With Jaeger adopting MCP trace conventions, that call becomes a proper span: MCP server name, tool name, arguments, response, duration, and status. You get full attribution — which agent triggered this call, how long the MCP server took to respond, and whether it returned an error. For teams debugging agents that chain five or ten tool calls per invocation, this is the visibility that actually lets you find the bottleneck.
How to Start Today
The instrumentation libraries are available now. Install the dependencies:
pip install opentelemetry-api opentelemetry-sdk opentelemetry-exporter-otlp
pip install opentelemetry-instrumentation-openai-v2 # OpenAI and OpenAI Agents SDK
pip install opentelemetry-instrument-anthropic # Anthropic
Configure the SDK and instrument your client:
from opentelemetry import trace
from opentelemetry.sdk.trace import TracerProvider
from opentelemetry.exporter.otlp.proto.grpc.trace_exporter import OTLPSpanExporter
from opentelemetry.sdk.trace.export import BatchSpanProcessor
from opentelemetry.instrumentation.openai import OpenAIInstrumentor
provider = TracerProvider()
provider.add_span_processor(
BatchSpanProcessor(OTLPSpanExporter(endpoint="http://localhost:4317"))
)
trace.set_tracer_provider(provider)
OpenAIInstrumentor().instrument()
# All subsequent OpenAI API calls now emit GenAI-standard spans automatically
Run Jaeger v2 locally:
docker run -p 16686:16686 -p 4317:4317 jaegertracing/jaeger:2.17.0
Open localhost:16686, run your agent, and you will see the full trace: which LLM call took 4 seconds, which tool call failed on retry two, how many tokens each step consumed.
Two Caveats Worth Knowing
The GenAI semantic conventions are still in Development status as of SemConv v1.40.0. They are stable enough to use in production today, but attribute names could change before they reach Stable. If you build automation on specific attribute names, account for that.
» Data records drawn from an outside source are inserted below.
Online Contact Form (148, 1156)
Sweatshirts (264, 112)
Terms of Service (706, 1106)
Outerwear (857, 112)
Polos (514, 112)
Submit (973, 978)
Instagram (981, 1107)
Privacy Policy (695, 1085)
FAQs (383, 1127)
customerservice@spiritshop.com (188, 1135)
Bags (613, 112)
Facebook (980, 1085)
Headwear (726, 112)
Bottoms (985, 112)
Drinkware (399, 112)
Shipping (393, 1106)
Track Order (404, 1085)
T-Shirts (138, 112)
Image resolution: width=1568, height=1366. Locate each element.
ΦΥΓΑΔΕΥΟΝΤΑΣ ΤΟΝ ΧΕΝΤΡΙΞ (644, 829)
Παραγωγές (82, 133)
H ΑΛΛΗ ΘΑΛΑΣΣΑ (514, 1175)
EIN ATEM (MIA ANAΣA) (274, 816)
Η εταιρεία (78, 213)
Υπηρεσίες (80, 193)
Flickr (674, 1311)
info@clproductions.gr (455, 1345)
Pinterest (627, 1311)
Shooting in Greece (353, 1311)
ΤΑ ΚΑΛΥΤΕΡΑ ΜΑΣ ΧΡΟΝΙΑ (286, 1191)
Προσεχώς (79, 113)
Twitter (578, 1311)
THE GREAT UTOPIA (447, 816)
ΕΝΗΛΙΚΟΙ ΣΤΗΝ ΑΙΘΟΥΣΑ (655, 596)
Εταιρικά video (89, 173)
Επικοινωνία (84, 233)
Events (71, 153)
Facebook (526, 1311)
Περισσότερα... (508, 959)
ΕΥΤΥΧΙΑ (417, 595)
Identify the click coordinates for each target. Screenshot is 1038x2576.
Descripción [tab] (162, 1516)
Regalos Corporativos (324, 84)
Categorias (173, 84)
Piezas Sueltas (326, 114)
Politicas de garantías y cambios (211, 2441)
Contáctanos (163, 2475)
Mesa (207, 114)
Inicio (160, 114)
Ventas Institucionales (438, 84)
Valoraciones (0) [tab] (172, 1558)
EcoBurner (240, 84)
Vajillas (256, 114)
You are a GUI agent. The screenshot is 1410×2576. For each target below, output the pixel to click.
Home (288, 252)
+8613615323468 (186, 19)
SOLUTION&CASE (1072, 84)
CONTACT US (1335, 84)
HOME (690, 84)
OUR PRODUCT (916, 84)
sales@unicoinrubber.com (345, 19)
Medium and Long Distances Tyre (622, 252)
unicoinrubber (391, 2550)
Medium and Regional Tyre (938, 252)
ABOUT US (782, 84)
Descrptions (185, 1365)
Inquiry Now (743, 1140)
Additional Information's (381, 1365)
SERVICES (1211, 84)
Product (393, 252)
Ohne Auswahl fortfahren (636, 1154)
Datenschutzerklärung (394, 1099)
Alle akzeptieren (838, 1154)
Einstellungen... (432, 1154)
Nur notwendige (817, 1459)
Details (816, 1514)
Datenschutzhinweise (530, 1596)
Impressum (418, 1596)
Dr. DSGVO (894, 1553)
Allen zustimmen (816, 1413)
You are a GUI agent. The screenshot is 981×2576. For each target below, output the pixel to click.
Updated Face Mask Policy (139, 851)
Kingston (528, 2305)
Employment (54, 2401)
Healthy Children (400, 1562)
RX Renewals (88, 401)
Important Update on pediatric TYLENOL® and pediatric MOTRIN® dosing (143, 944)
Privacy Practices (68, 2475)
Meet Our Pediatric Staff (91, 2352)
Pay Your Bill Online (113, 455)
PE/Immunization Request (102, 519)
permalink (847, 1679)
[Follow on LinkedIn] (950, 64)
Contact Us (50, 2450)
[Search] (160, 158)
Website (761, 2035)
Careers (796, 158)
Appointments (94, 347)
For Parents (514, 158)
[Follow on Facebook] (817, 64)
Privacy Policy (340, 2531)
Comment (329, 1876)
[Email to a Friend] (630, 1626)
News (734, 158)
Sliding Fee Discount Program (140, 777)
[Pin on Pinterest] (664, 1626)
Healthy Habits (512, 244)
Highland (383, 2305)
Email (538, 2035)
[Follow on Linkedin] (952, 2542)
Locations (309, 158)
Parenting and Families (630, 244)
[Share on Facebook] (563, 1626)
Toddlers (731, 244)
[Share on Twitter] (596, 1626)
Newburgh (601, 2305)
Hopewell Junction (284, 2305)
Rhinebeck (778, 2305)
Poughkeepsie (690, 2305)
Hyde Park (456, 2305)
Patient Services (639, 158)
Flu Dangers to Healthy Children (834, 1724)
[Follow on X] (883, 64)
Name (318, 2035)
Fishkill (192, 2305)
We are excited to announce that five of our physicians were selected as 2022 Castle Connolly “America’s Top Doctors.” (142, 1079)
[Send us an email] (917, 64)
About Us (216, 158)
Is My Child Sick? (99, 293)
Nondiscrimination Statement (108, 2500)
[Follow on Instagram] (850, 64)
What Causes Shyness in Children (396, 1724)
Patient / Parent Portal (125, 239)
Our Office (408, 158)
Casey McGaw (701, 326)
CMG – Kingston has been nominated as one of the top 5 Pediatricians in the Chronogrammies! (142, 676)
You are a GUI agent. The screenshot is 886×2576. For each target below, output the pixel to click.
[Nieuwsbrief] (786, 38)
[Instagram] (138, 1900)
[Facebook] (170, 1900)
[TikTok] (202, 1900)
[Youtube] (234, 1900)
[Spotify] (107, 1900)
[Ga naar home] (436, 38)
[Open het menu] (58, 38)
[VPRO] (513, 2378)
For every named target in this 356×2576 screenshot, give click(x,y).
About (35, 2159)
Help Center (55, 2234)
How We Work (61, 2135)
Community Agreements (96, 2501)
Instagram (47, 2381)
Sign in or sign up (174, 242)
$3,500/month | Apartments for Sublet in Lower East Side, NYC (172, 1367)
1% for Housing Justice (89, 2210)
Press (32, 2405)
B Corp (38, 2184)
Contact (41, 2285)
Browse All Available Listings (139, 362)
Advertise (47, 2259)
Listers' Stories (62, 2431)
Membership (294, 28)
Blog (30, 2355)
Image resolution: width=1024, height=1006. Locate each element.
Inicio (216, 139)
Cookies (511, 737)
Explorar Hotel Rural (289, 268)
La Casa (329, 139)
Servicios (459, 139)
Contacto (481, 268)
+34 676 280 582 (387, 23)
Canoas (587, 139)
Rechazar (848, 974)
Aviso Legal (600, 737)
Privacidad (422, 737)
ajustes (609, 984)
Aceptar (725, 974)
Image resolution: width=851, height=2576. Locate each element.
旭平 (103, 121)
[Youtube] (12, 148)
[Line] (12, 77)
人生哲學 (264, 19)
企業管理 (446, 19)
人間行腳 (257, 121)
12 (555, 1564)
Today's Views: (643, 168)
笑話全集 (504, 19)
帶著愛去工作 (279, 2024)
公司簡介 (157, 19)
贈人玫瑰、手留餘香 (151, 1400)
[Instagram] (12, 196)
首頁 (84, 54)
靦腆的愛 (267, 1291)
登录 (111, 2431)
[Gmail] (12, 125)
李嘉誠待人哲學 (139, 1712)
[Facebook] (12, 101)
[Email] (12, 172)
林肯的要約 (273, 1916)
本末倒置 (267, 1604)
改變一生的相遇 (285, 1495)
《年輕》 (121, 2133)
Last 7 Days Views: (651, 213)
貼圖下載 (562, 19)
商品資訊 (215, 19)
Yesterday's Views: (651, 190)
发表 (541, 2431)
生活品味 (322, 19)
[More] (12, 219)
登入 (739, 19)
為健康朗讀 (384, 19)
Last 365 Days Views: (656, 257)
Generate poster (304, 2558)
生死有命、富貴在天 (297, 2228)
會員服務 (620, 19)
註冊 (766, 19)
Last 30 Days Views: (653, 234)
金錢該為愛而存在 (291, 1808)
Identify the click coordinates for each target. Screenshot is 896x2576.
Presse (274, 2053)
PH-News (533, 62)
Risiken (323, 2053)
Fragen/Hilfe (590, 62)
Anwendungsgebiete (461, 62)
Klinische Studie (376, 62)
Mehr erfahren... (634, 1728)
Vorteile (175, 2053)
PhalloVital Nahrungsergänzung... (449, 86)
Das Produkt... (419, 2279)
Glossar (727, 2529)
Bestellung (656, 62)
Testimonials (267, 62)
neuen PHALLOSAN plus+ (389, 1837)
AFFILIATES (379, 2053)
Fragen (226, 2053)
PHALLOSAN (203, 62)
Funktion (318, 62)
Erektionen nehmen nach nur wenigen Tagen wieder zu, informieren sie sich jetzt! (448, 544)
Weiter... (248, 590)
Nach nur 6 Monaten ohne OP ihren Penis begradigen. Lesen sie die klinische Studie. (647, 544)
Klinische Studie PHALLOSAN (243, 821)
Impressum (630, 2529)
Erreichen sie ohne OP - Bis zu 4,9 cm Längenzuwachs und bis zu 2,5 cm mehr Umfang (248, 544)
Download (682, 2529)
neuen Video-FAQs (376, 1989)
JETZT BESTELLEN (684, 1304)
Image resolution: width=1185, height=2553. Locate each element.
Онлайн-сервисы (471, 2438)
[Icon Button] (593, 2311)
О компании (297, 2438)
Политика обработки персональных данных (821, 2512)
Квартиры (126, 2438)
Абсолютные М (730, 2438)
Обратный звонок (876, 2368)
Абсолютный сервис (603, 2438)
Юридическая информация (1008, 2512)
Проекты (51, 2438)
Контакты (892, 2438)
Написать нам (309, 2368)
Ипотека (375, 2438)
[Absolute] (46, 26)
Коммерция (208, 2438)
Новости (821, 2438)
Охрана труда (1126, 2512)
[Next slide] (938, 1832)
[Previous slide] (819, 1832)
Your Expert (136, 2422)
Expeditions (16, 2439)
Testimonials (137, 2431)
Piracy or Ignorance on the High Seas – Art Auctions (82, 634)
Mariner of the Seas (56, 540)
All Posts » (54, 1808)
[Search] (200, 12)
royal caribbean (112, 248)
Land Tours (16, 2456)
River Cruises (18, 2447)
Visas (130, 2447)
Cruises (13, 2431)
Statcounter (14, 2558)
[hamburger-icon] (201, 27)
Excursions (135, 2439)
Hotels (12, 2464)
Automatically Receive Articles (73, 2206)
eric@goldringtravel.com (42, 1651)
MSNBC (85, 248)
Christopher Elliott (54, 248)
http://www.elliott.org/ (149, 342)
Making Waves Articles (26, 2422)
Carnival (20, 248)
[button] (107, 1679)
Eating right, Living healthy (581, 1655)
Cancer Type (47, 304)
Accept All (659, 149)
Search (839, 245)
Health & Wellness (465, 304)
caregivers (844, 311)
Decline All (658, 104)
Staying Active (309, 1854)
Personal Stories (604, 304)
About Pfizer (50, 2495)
The specialized Jaeger GenAI UI is in progress, not shipped. Jaeger v2.15.0 handles GenAI span ingestion correctly but the token-aware visualization and agentic flow view are coming in a future release. The standard Jaeger trace view works fine in the meantime — just not optimized for agent workflows yet.
The Case for Instrumenting Now
Datadog, New Relic, and Dynatrace all natively support OTel GenAI semantic conventions today and have more mature GenAI dashboards than Jaeger does right now. If you need something polished immediately, those are valid choices.
The case for Jaeger is different: free, runs in your own infrastructure, and the instrumentation you write is OTel-standard. If you instrument your agent stack with OTel GenAI semconv today and export to Jaeger, you can switch to Datadog, Honeycomb, or any other OTel-compatible backend later without touching your application code. The standard is the asset, not the backend. That portability is worth building into your stack from day one, and Jaeger gives you a solid open-source way to do it.